3. Dynamic System Modeling

  • Objective: To forecast the team's performance over a 24-month period, demonstrating their growth potential.
  • Methodology: We employ a coupled logistic growth model, a staple of system dynamics used to model population growth. Each individual's performance grows based on their own abilities and is accelerated by the synergy they share with their teammates. Crucially, this growth is constrained by a "Carrying Capacity (K)," a realistic performance ceiling.
  • Why this approach? Teams don't grow infinitely. They learn, adapt, and eventually reach a state of peak effectiveness. The S-shaped growth curve produced by this model is a realistic representation of a team's journey from formation to maturity, making it a far more credible forecasting tool than a simple linear projection.

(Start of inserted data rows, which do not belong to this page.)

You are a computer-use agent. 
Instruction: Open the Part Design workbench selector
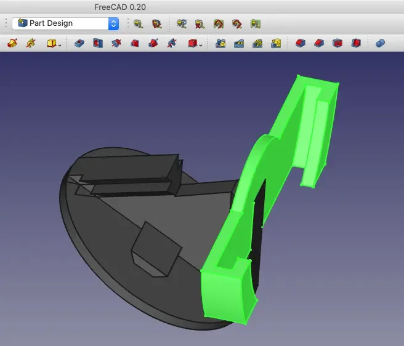tap(65, 23)
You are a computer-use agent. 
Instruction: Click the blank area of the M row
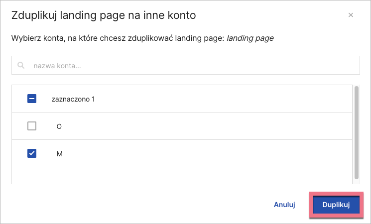pyautogui.click(x=199, y=154)
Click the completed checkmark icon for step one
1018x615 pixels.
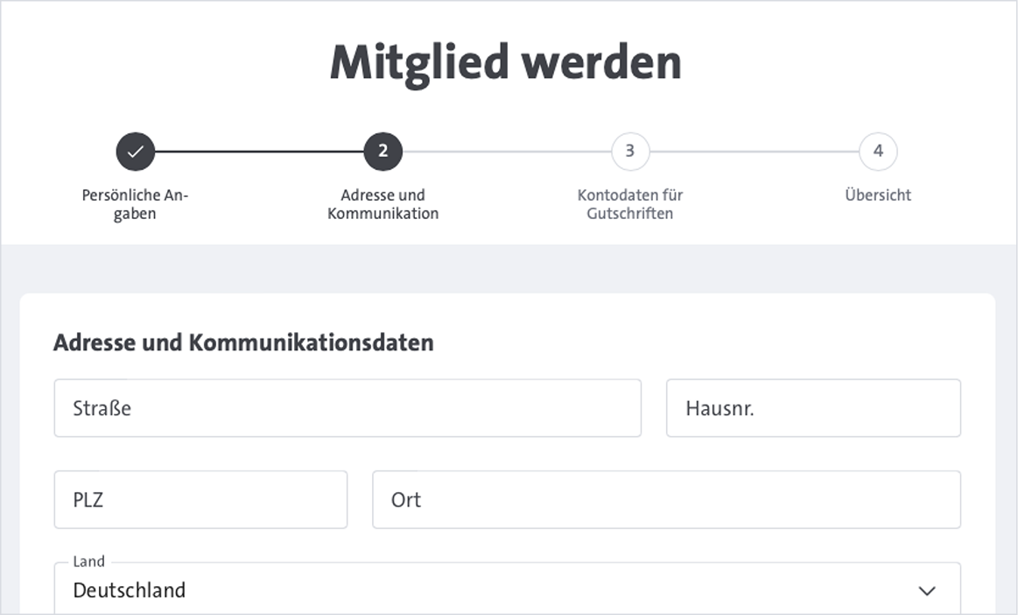135,151

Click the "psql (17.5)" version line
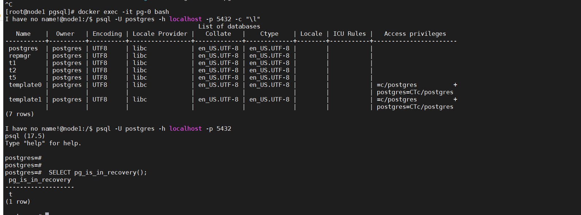click(25, 136)
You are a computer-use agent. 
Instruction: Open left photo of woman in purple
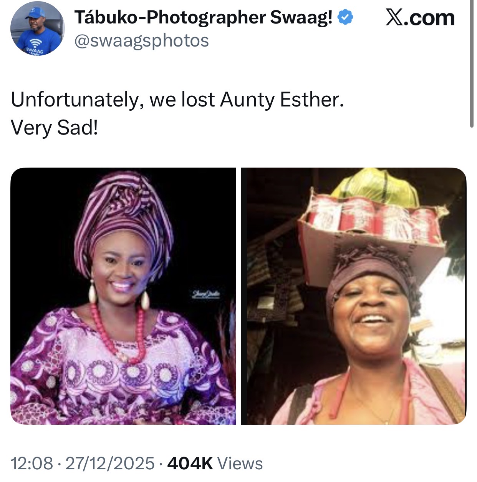click(123, 296)
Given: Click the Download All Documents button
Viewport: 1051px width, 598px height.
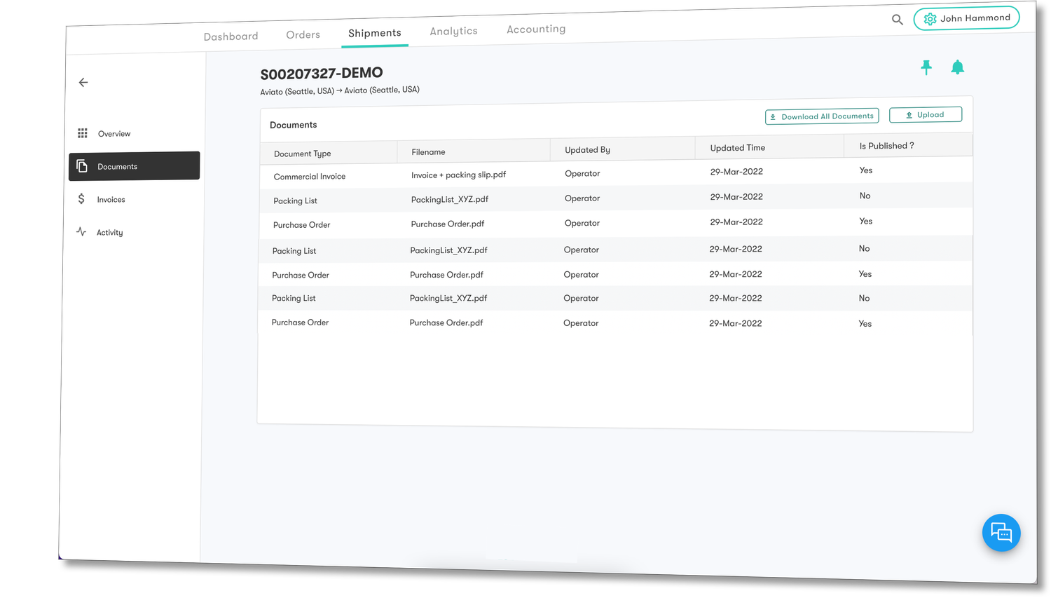Looking at the screenshot, I should coord(821,116).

4. Game Theory Analysis (Shapley Values)

  • Objective: To fairly attribute the team's total generated value to each individual member.
  • Methodology: We use the Shapley value, a Nobel Prize-winning concept from cooperative game theory. It calculates each member's contribution by averaging their marginal impact across every possible subgroup, or "coalition," that could be formed. The "base value" for each person is derived from the magnitude of their semantic vector, reflecting the richness of their profile.
  • Why this approach? A person's value is not just their individual output, but how they elevate others. The Shapley value is a mathematically sound method for capturing this, identifying "lynchpin" members who may not have the most senior title but whose presence is critical for unlocking the team's full potential.